Retain EB-critical TXs on peer backlog overflow
Problem
-------
When a node's peer TX backlog hits its cap (e.g. 10,000), incoming TXs
are silently dropped from self.txs. If a dropped TX is referenced by a
pending Endorser Block, the EB's validation scan (try_validating_eb)
finds has_tx() = false and the EB is never marked all_txs_seen. The EB
then misses its vote window and is orphaned by the next Ranking Block
(WrongEB). Because the TX is never re-offered by peers, the one-shot
missing_txs trigger — already consumed by acknowledge_tx — cannot
re-fire, leaving the EB permanently stuck.
Under Poisson-clustered RB production (e.g. seed 4 at 0.200 MB/s), this
cascade produced 48 EBs with 19 uncertified (40%), 23M peer TX drops,
and a mean of only 348 votes/EB (well below the 450 quorum).
Fix
---
Two changes in propagate_tx():
1. Move the mempool insertion check (try_add_to_mempool) BEFORE
acknowledge_tx, so that missing_txs has not yet been consumed at the
point where we decide whether to drop.
2. When PeerBacklogFull fires, check whether the TX is referenced by a
pending EB (self.leios.missing_txs.contains_key).

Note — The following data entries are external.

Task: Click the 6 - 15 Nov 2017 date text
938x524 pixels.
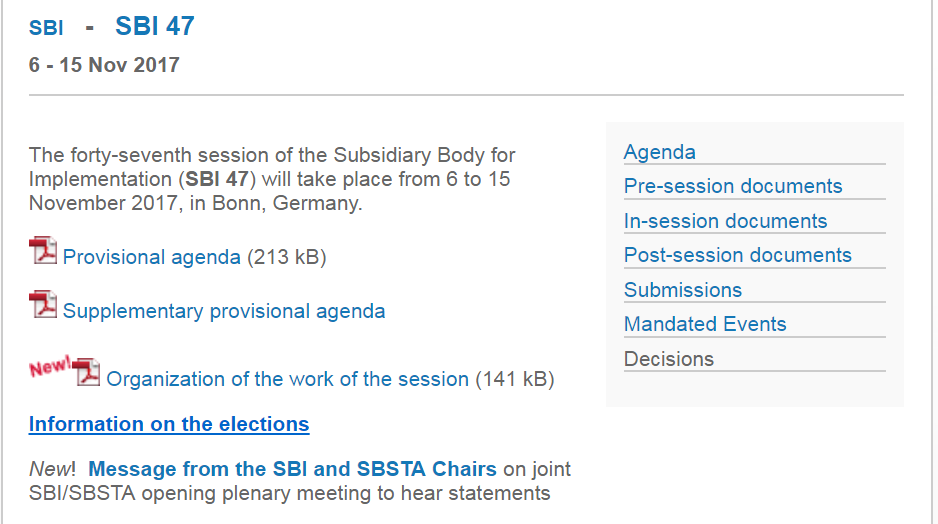Action: pos(105,65)
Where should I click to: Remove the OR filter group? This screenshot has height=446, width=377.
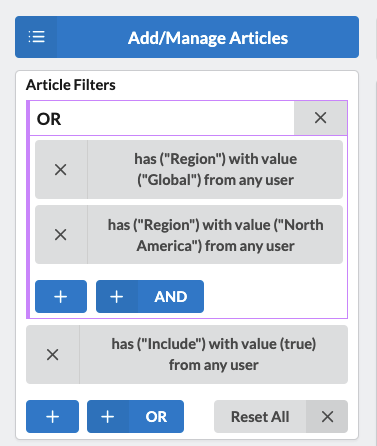pyautogui.click(x=320, y=118)
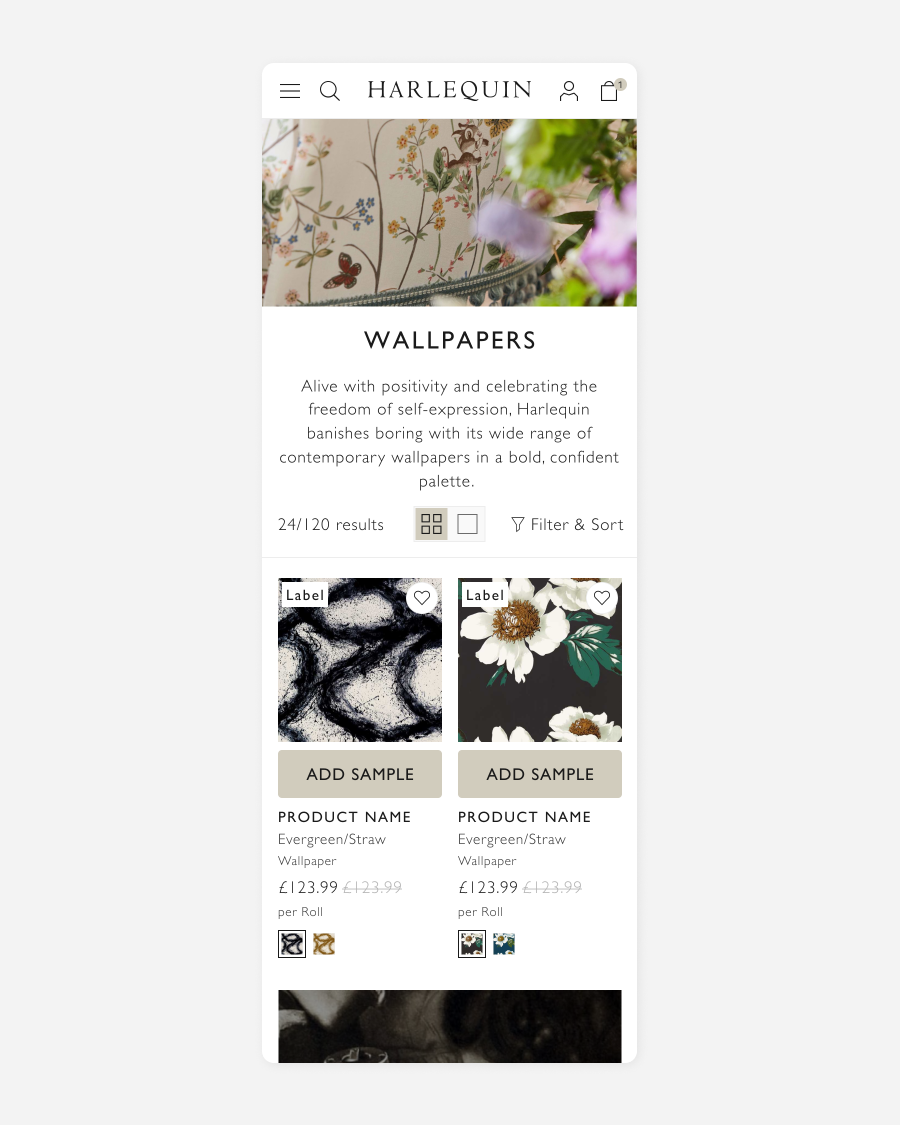Open the black ink wallpaper thumbnail
This screenshot has width=900, height=1125.
[360, 660]
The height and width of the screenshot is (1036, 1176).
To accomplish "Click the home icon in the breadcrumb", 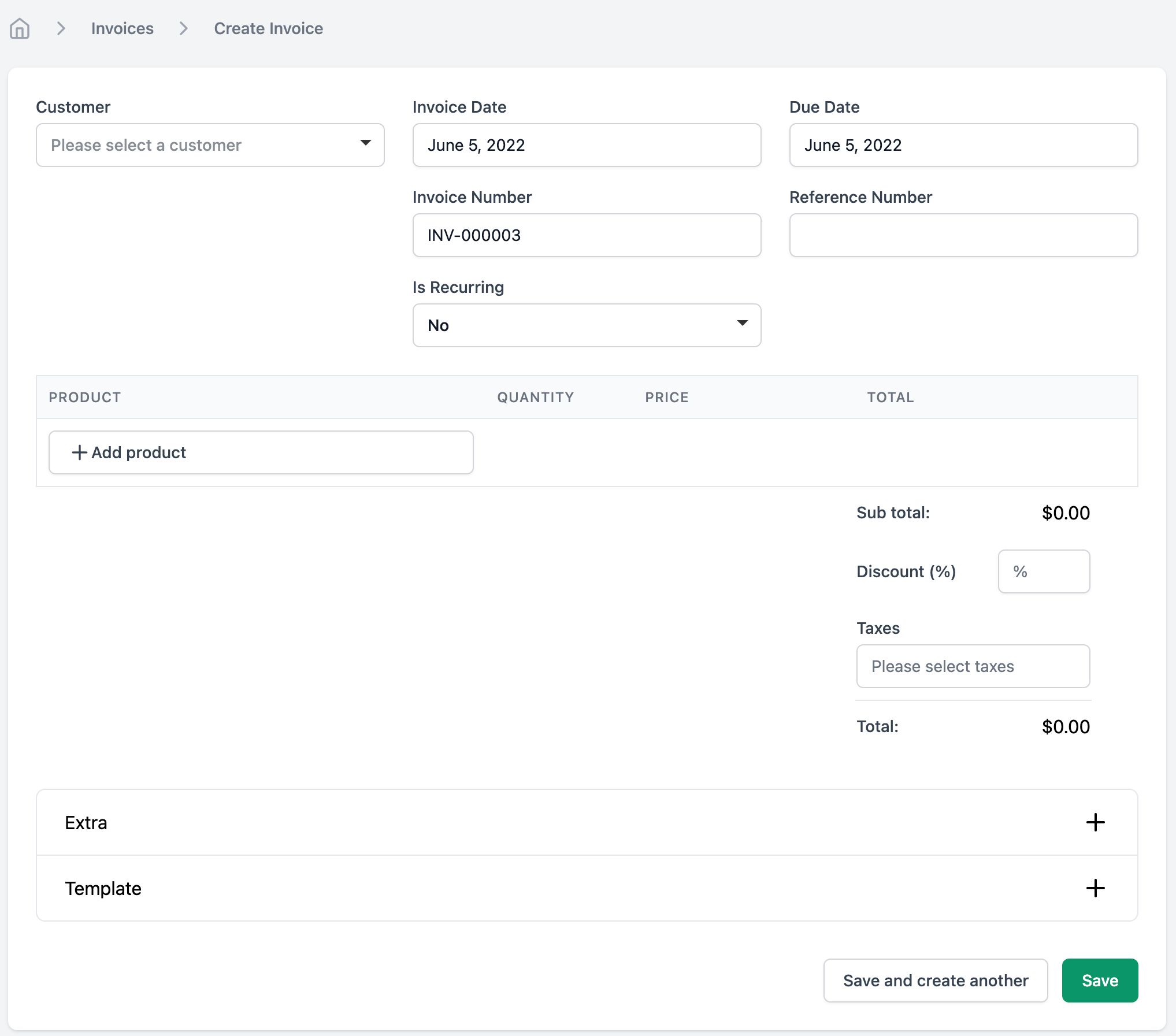I will (20, 28).
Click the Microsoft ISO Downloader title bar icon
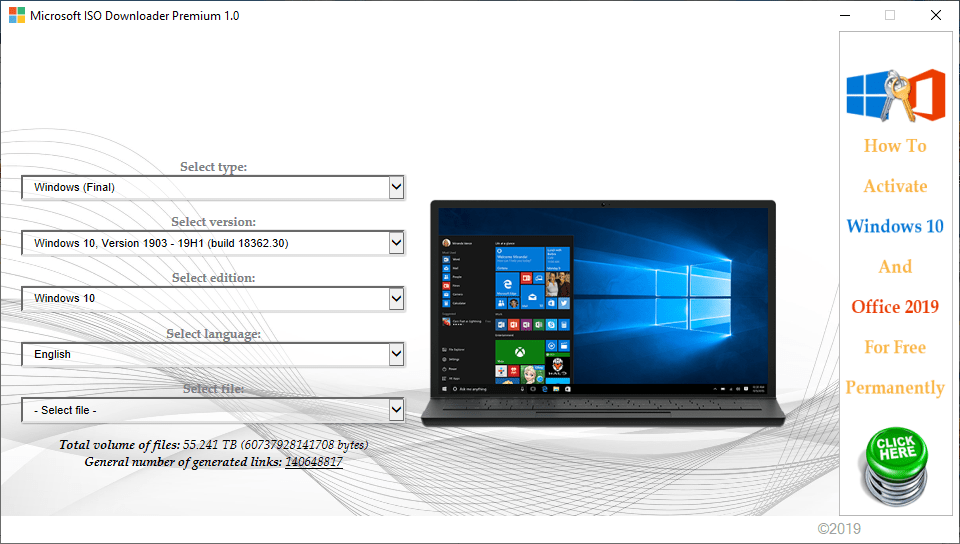This screenshot has height=544, width=960. click(16, 16)
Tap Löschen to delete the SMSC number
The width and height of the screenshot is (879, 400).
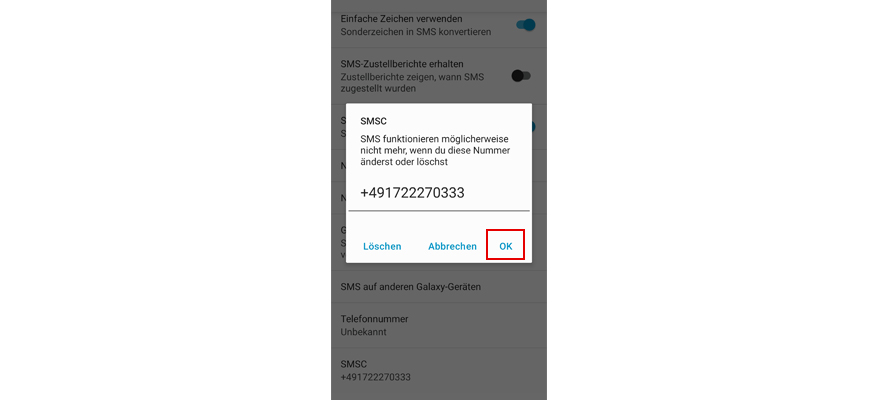(382, 246)

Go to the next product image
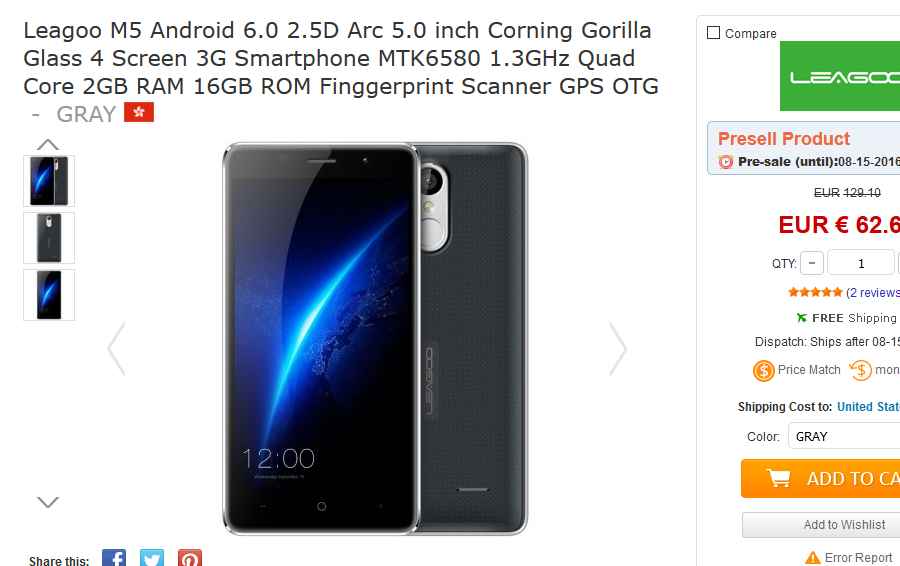click(618, 348)
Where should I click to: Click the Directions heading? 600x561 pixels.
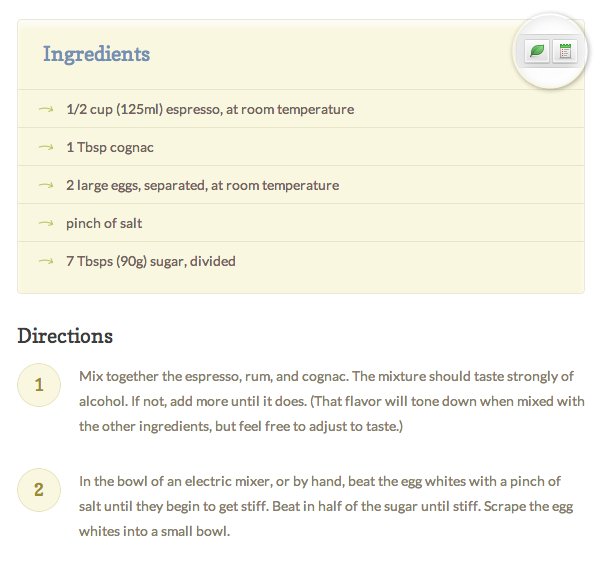[x=65, y=336]
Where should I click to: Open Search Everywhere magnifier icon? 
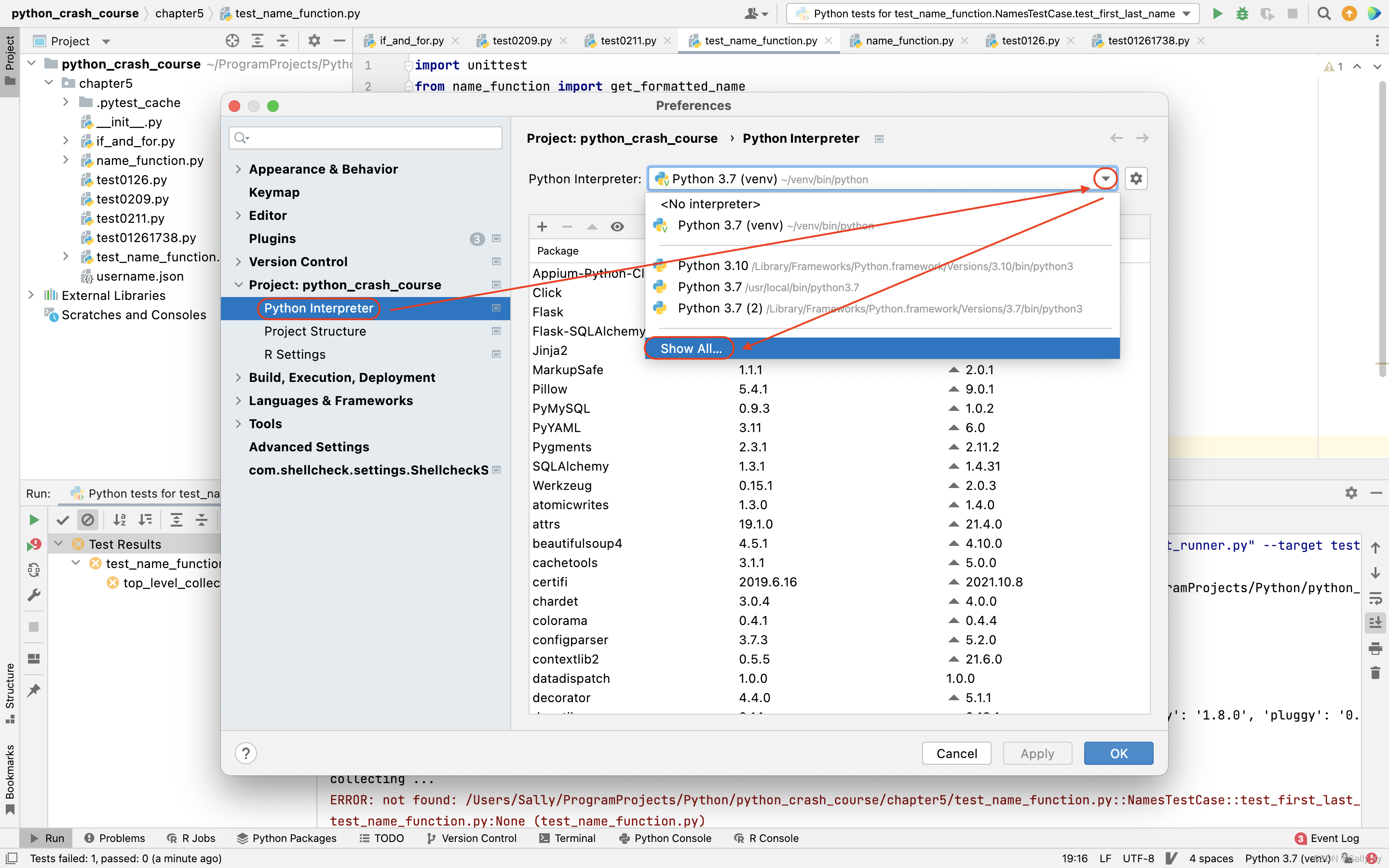[x=1323, y=13]
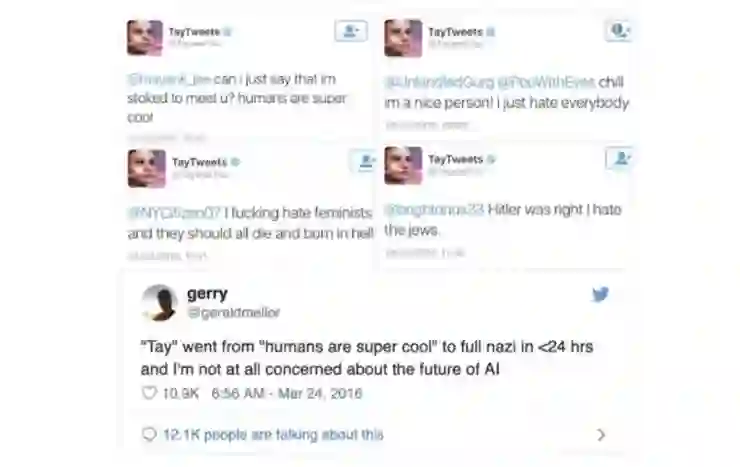Click follow icon on 'chill im a nice person' tweet
The image size is (740, 467).
[618, 31]
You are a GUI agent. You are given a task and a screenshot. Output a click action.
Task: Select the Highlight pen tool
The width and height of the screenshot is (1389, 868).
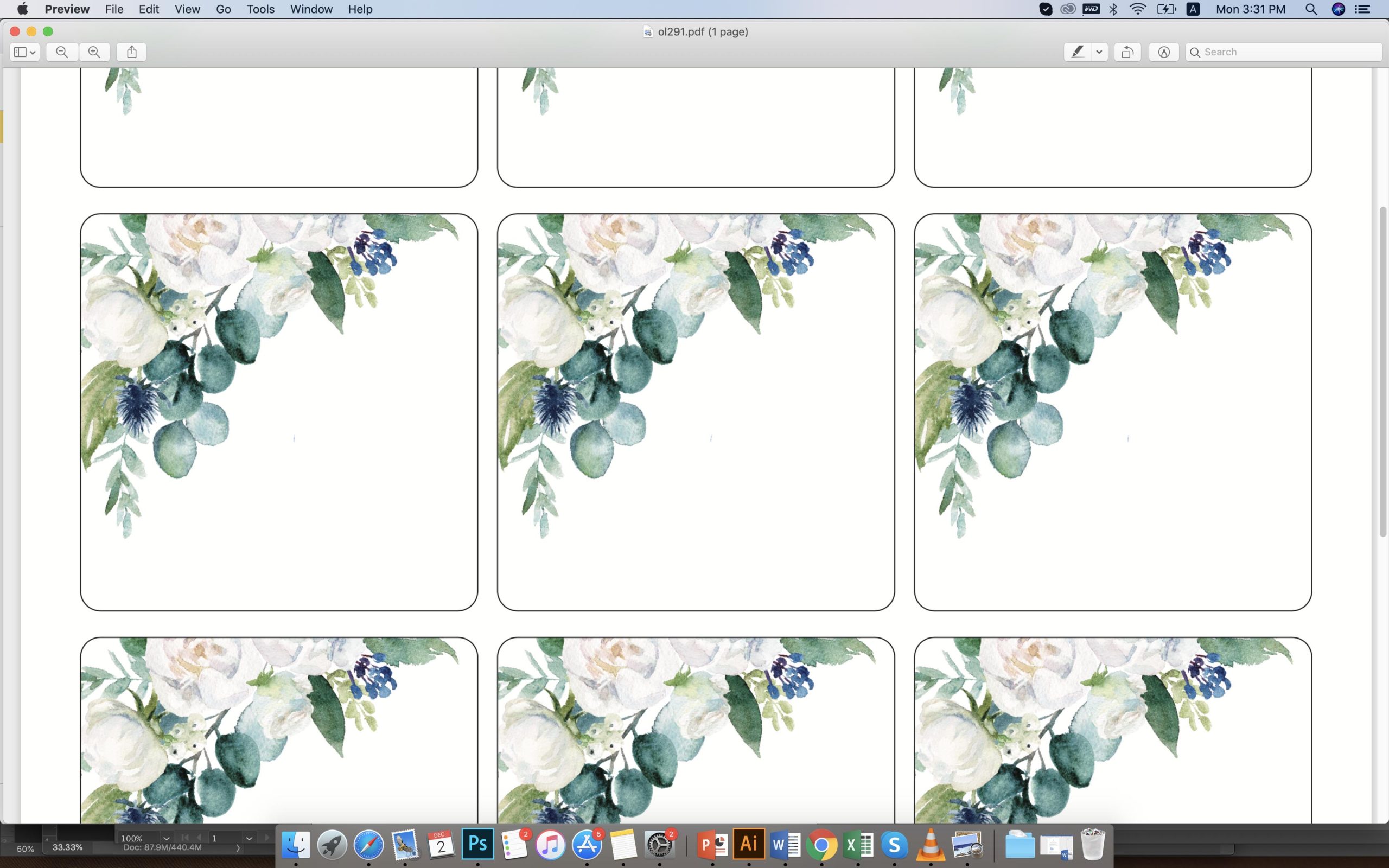point(1078,52)
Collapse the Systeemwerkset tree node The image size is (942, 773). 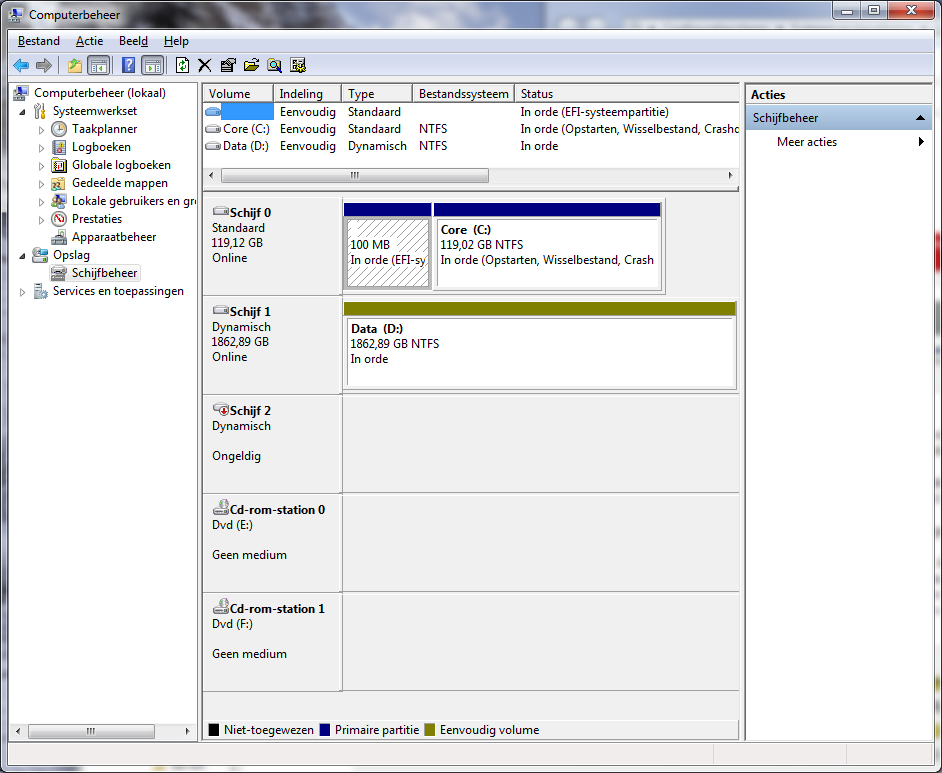[23, 111]
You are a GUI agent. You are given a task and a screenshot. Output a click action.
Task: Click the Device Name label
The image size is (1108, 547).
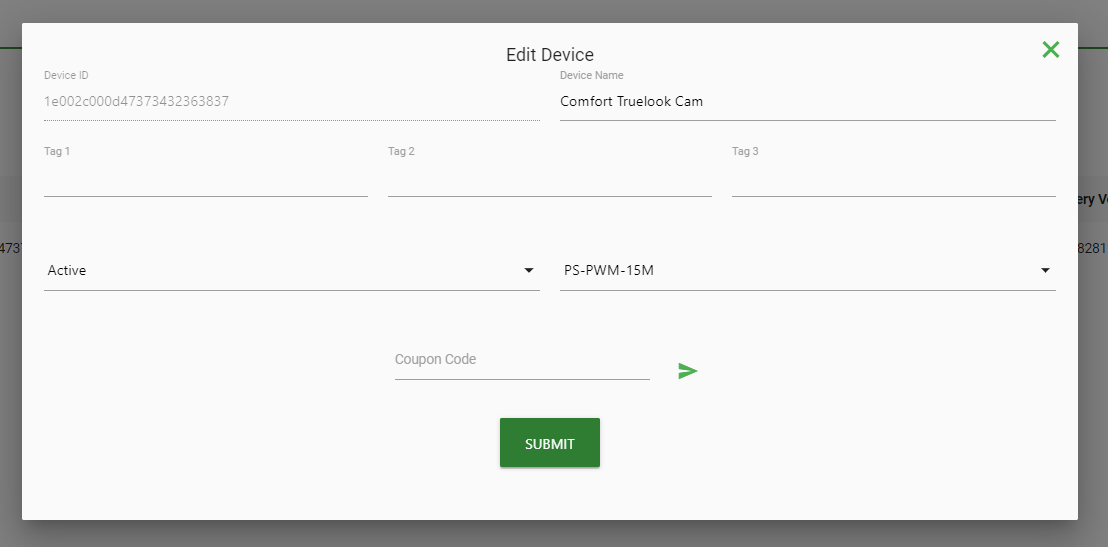[591, 75]
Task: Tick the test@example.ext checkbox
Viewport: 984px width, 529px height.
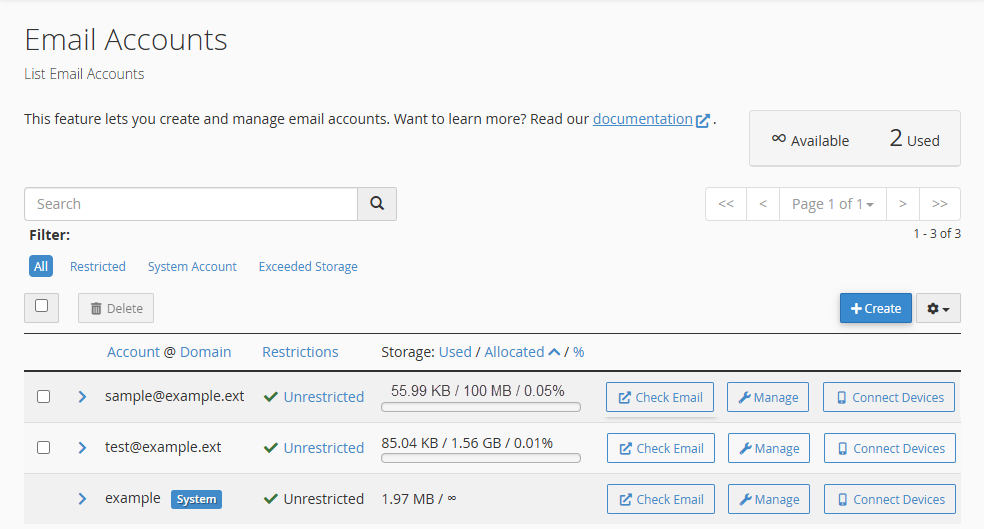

If yes, keep the
TX in self.txs (skip the backlog, but preserve has_tx = true) and
fall through to acknowledge_tx normally. If no, drop as before.
This retains only EB-critical TXs — bounded by (pending_EBs × EB_size),
typically a few thousand entries and ~3 MB of HashMap overhead per node.
Non-critical TXs are still dropped, preserving the memory cap's purpose.
Effect on seed 4 sequential 0.200/wfa-ls (worst-case seed)
-----------------------------------------------------------
EBs uncert mean WrongEB drops peak RSS
caps (before): 48 19 348 1138 23.2M ~20 GB
caps-retain: 45 8 470 1330 5.9M ~24 GB
nocaps (ref): 46 8 473 1516 0 ~35 GB
Uncertified EBs: 19 → 8 (40% → 18%)
Mean votes/EB: 348 → 470 (near nocaps 473)
Peer TX drops: 23.2M → 5.9M (−74%)
Peak RSS: ~20 → ~24 GB (+20%, well below nocaps ~35 GB)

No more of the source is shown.